To bide my time until the next exam date, I took a few Environmental Studies classes. And then a few more. God, I loved this stuff. By the time the next test was up for my journalism track, I was completely consumed with the Clean Air Act and learning about PCBs. Finally I changed my major and found myself with a degree in Environmental Studies. I found a job, and then another, always secretly hoping that I could find a way to write, somehow marrying my love for the craft with my passion for the environment. For years I have been somewhat satiated. Grant proposals, direct mail letters, newsletters and reports have kept me going.
And now? I don’t know what.
The offices of the Onion are directly below mine. Every morning I climb the stairs and see their door, stenciled with the green Onion logo, and I feel a pang of… what? Envy? Longing? Resentment? I want to go inside, thrust out my hand and boldly say, “Hi, I’m Melissa Gavin, and I’d really like to work for you.” Or maybe something more dramatic, like, “Hi I’m Melissa Gavin and I’d give my left arm to write for you.” No, it’d have to be something funny. “Hi, I’m Melissa Gavin and…” Huh. I’ve got nothing. Which is a problem if I want to work for the funniest mock-newspaper in the country. Anyway, this soundtrack plays in my head until I reach my office. At which point I immerse myself in writing newsletter articles about new accounting standards and other things too boring to mention.
And then slowly my thoughts drift back to the Onion. They’re not hiring… are they? I don’t have the right stuff. They’d never hire me. I couldn’t be funny all the time. I like what I do… most of the time.
Oh shit. Oh shit. Oh. Shit. I just went to get more coffee and before I could stop myself I went downstairs, to do what I would advise any of my good friends to do. With trembling hands I opened the door to the Onion. Nobody was in the reception area. I leafed through their latest edition. I waited for a woman to get off the phone. I pretended to be really, really interested in their artwork. I felt my heart pound in my throat. I felt like a jackass. What the hell am I doing here? Will they call security? Wait this is Madison. We don't have security.
I coolly walked down to where one of the writers was typing out (no doubt hilarious) stuff on his trendy Mac in his trendy office.
And I said, “Hi, my name is Melissa Gavin, and I’ve always wanted to work for the Onion. You guys aren’t hiring are you?”
Breathe. I can’t believe I just did that. Jackass. God, I am such a jackass.
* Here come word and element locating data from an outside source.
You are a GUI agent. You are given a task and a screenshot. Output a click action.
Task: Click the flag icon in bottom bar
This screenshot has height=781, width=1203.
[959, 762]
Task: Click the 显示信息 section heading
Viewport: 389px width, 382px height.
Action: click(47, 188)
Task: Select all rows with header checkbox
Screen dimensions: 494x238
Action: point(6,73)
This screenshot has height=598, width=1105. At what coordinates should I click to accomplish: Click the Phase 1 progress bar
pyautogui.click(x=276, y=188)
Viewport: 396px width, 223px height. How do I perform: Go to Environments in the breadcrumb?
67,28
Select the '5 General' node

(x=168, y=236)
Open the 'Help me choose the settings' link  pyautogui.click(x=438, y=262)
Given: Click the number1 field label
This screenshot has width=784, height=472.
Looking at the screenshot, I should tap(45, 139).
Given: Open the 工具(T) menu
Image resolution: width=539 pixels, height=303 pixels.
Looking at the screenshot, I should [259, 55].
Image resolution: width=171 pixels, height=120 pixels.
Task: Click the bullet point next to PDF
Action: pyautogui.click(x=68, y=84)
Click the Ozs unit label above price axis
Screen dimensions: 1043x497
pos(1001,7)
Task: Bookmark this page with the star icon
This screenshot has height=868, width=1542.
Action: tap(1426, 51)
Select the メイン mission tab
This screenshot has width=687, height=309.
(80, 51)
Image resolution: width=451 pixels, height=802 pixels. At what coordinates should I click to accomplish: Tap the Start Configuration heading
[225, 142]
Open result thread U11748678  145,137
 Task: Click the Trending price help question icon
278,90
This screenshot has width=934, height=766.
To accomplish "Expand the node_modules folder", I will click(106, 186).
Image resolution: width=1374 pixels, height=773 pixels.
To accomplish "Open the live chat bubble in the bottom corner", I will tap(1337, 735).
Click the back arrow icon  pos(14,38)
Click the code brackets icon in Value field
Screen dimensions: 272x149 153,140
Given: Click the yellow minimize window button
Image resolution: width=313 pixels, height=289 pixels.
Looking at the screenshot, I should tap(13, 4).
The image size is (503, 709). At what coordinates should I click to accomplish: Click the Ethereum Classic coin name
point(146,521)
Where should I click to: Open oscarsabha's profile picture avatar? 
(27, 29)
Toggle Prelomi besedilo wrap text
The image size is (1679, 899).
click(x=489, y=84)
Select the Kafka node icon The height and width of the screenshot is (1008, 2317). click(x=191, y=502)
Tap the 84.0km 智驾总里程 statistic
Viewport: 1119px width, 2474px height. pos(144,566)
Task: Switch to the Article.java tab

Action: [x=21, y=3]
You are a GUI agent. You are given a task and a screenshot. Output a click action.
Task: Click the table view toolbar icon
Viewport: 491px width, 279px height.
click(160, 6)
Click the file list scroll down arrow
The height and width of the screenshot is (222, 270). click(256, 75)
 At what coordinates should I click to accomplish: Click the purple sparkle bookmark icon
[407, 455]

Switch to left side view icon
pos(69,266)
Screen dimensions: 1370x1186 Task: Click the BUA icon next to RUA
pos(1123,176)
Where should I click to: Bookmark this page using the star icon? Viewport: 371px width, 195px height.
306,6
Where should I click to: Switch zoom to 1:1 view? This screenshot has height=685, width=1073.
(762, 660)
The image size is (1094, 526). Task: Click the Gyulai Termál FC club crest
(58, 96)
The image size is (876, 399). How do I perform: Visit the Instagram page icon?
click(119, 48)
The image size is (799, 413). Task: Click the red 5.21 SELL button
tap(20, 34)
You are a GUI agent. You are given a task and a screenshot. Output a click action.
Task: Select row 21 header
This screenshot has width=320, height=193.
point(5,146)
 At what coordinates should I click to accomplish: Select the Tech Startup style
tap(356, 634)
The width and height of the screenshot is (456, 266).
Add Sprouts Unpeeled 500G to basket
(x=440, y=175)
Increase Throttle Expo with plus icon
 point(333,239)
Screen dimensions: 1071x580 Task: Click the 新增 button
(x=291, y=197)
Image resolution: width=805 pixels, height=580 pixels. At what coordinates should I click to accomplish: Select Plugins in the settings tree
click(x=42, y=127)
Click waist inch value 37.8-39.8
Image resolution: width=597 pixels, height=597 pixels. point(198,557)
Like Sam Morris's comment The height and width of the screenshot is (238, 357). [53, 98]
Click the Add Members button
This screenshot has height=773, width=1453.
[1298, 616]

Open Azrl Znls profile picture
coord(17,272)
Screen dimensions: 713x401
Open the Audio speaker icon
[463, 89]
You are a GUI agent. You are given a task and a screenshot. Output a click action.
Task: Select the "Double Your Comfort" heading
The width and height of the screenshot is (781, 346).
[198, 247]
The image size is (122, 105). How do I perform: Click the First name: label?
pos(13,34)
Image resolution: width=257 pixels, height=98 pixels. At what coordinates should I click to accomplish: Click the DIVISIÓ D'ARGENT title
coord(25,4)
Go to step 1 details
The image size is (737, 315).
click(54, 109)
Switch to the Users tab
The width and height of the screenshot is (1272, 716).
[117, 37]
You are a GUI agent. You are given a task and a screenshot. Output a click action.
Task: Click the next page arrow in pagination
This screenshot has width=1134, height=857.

He looked surprised, and then said, “Actually, we are always looking for freelancers.” Breathe. Act natural. “You… are?” Breathe. Act… natural. Wipe sweaty palms on pants. Breathe. “Cool.” I say. Jackass. God, I am such a jackass.
We chatted a bit, he gave me his card. “Do you write for a living?” He asked. Well, no. I said. And then “Well, yeah, I guess. More serious stuff, newsletter articles and things. And I have a blog. But, I don’t know if it’s Onion caliber.” I heard myself saying. Jackass. I am such a jackass. They won’t hire me now, for sure.
Send me a few pitches, he said.
Breathe. A few pitches. I can do this. I can do this… shit. Can I do this? Maybe I’ll give it a go when my hands stop trembling.
Awesome - way to go!
ReplyDeleteYou've always been a great writer, and this would be a fantastic opportunity. You are Onion caliber.
You can do this. And if it were free lancing, you wouldn't have the pressure. Go get it daughter.